拳志は勢いそのままに、頭から地面へ突っ込んだ。

遺跡の床にクレーターめいたヒビが走る。


「ぐぇっ……!! ……いった……死ぬか思た……!」


頭を抱えながら顔を上げた、その正面に──


「……貴様、何者だ」


──魔王がいた



でかい。魔力みたいなんも感じる。黒いローブ。角。圧倒的な威圧感。


って、なんで俺の落下地点、コイツの目の前やねん。


「勇者か? いや、違うな……魔力の気配が歪すぎる。異端か……?」


魔王らしきその男が、冷たい目でワイを見下ろす。


「気に入らん。殺す──」


ああ、こいつ、アカンやつや。


その瞬間、俺の右拳が、勝手に動いとった。


──拳が、めり込んだ。


そして、今に至る。


魔王は、顔を腫らして地べたに沈んどる。


魔王軍は、誰一人として動こうとせん。


「ま、魔王様が……一撃で……?」

「な、何者だあいつ……本当に人間か……?」


動揺が、じわじわと広がっていく。


「ば、馬鹿な……我は……この世界を統べる者……混沌の王──」


「うっさい、黙っとれ」


ドゴォッ!!


拳志のかかとが、魔王の腹にめり込む。

一瞬、空気が止まった。


骸骨兵士がポツリと呟いた。


「……マジで黙った……」


魔王のローブの中から、かすかに「ヒュゴ……」という情けない呼吸音が漏れていた。


恐怖と困惑が、魔王軍全体を静かに包んでいく。


拳志は、ひとつ肩を鳴らして


「よし。

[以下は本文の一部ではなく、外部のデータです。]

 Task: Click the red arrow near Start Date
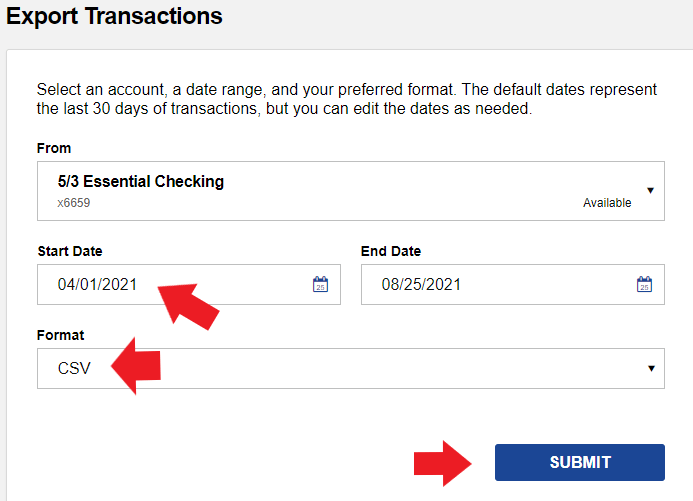(188, 306)
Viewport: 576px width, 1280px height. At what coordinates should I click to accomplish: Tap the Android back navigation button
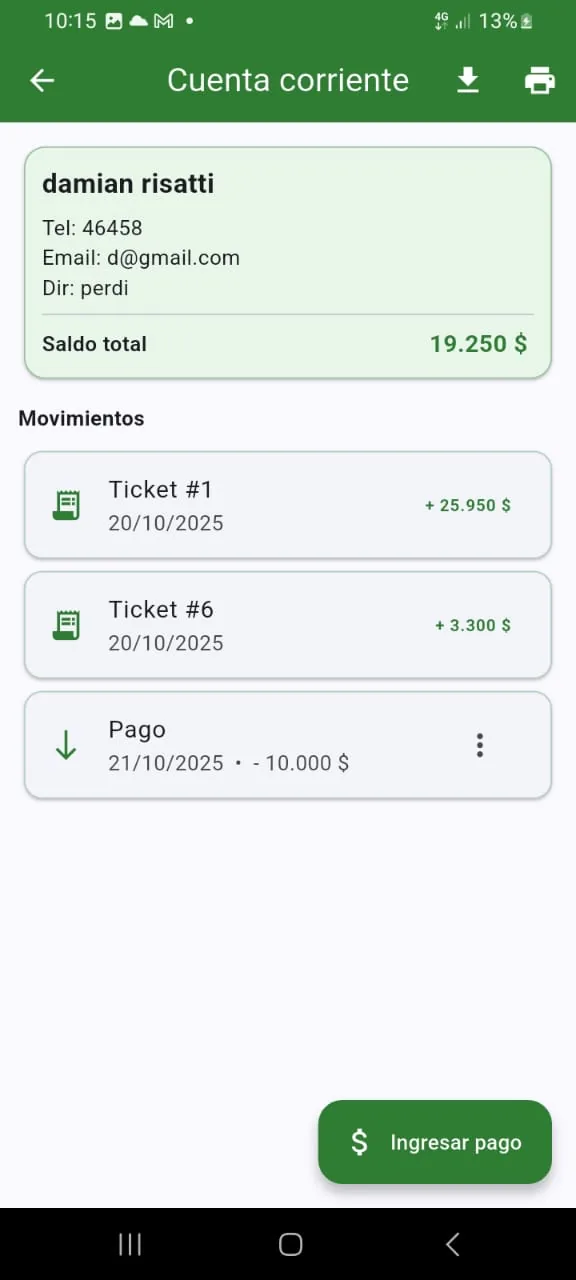tap(452, 1244)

俺、生きとるな。世界変わっとるけど、問題あれへん」


ゆっくりと歩き出す。


その背中を、誰も追えなかった。


こうして、異世界ヴェルザ=ルーンに転生してきた真堂拳志は、世界に喧嘩を売った。


神も魔王も知らん。

筋の通らん理不尽だけは、絶対に許さへん。


拳志がそう呟き、歩き出したその時──


その姿を、遠く離れた塔から見つめる者たちがいた。


統律の塔に集まる神官たちが、仮面の会議を開いていた。


「予定外の因子が出現しました。統律の外側。召喚にも加護にも該当せず。」


「名前は、真堂拳志」


会議室の窓の外では、光の記録に映る男が、魔王をぶん殴っていた。


「魔王を一撃……?加護もなし?あれは、本当に人間か……?」



仮面の神官たちは、誰ひとりとして答えを出せなかった。


ただ一つ、確かなことがあった。


――その“異物”は、まだ何も知らない。


この世界の理を壊す存在であることすらも。